On the other hand, the number of interstitial infiltrating cells in kidney transplant recipients has been widely studied in a clinical setting. We have explored the usefulness of estimating the number of CD45 positive cells per mm2 of the cortical tissue in protocol biopsies (15). In our study we have not evaluated biopsies showing acute rejection since the incidence of this diagnosis in our set of biopsies is very low. Then, we have evaluated normal biopsies, biopsies displaying CTN, and biopsies with borderline changes associated or not with CTN. Although biopsies with concomitant CTN and borderline changes have a higher number of CD45 positive infiltrating cells than normal biopsies or biopsies with CTN, we observed a high range of variation and, thus, it was not possible to find a significative difference (15). We have also described that in one year-protocol biopsies the degree of interstitial inflamation is lower than in earlier biopsies (27).

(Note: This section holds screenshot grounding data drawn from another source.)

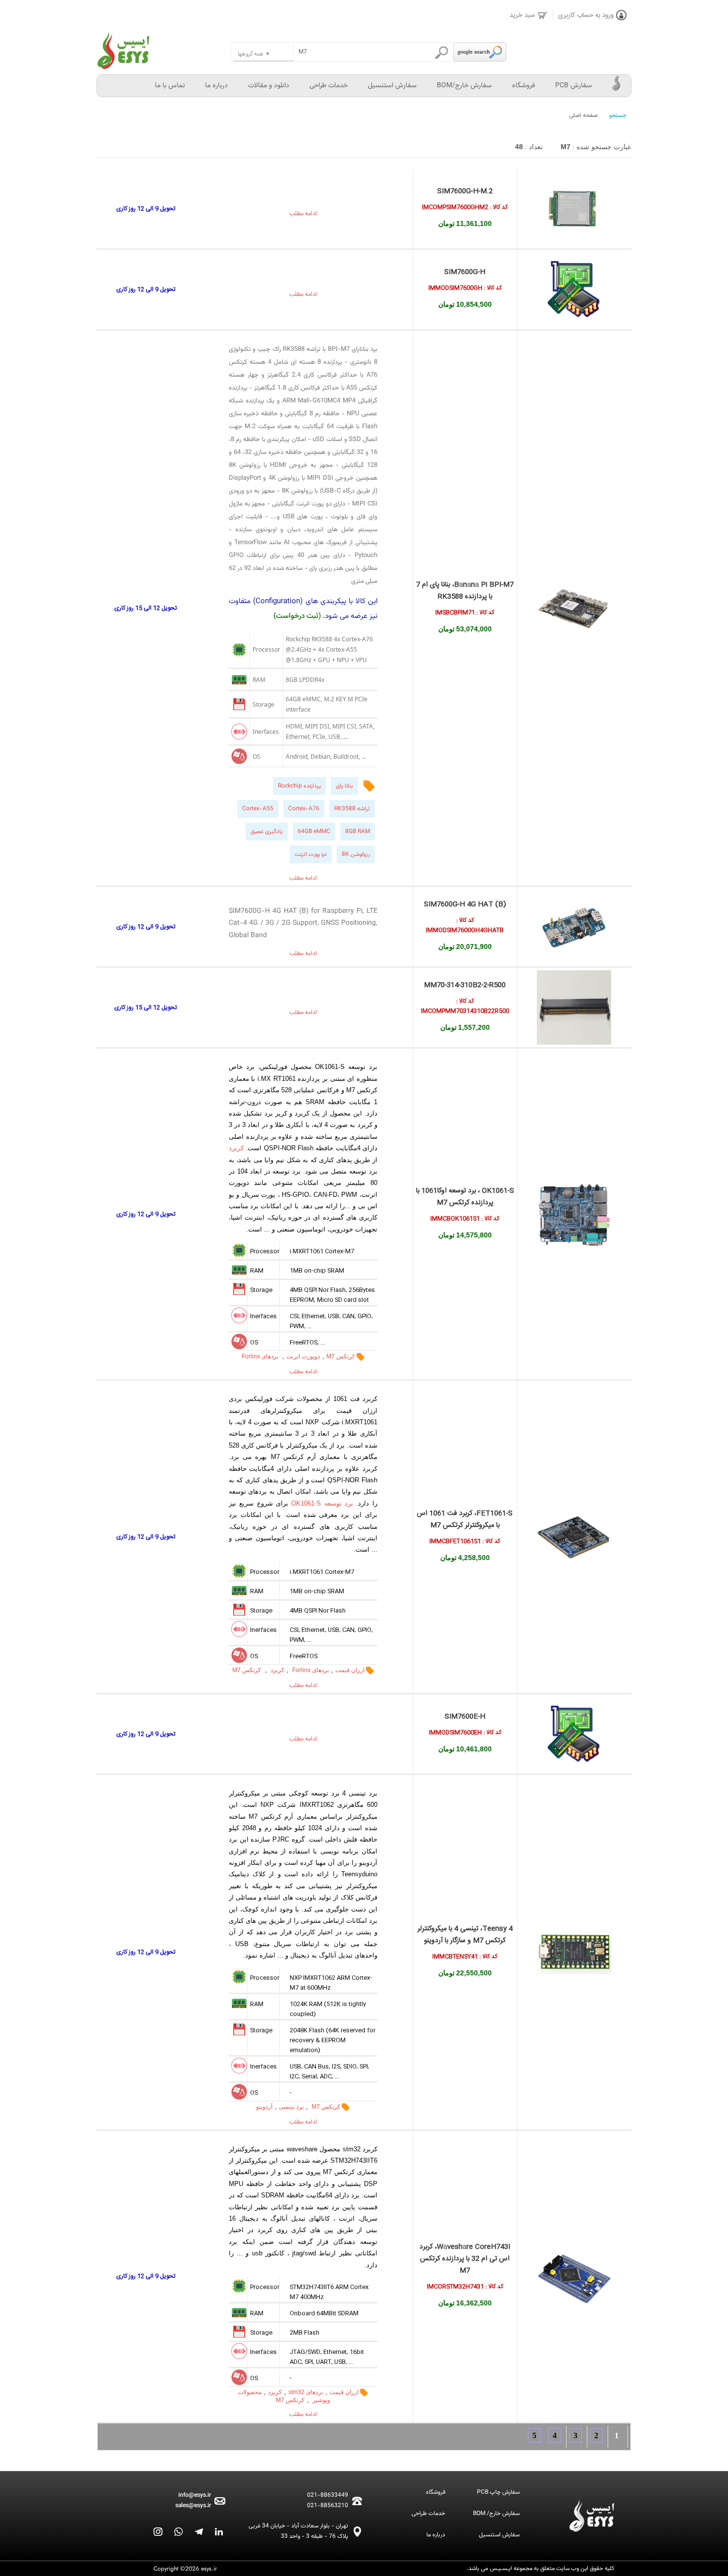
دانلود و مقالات (268, 85)
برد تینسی (291, 2106)
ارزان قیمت (349, 1670)
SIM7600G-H (464, 272)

Thus, the concomitant quantification of interstitial fibrosis and interstitial infiltration may be useful to describe the presence of renal damage in renal transplant biopsies. Obviously, quantitative approaches will be less useful when acute and chronic damage are very high, since in this case semiquantitative scales may proportionate a similar information than quantitative measures and are easier to be obtained. By contrast, in the case of mild acute and chronic damage the quantification of acute and chronic lesions will allow to obtain more homogenous results by different groups, and this may be specially true in the case of protocol biopsies. Moreover, the quantification of renal damage may be done by completely automatic techniques(28) and, thus, measures of renal damage can be estimated with fully reproducible methods.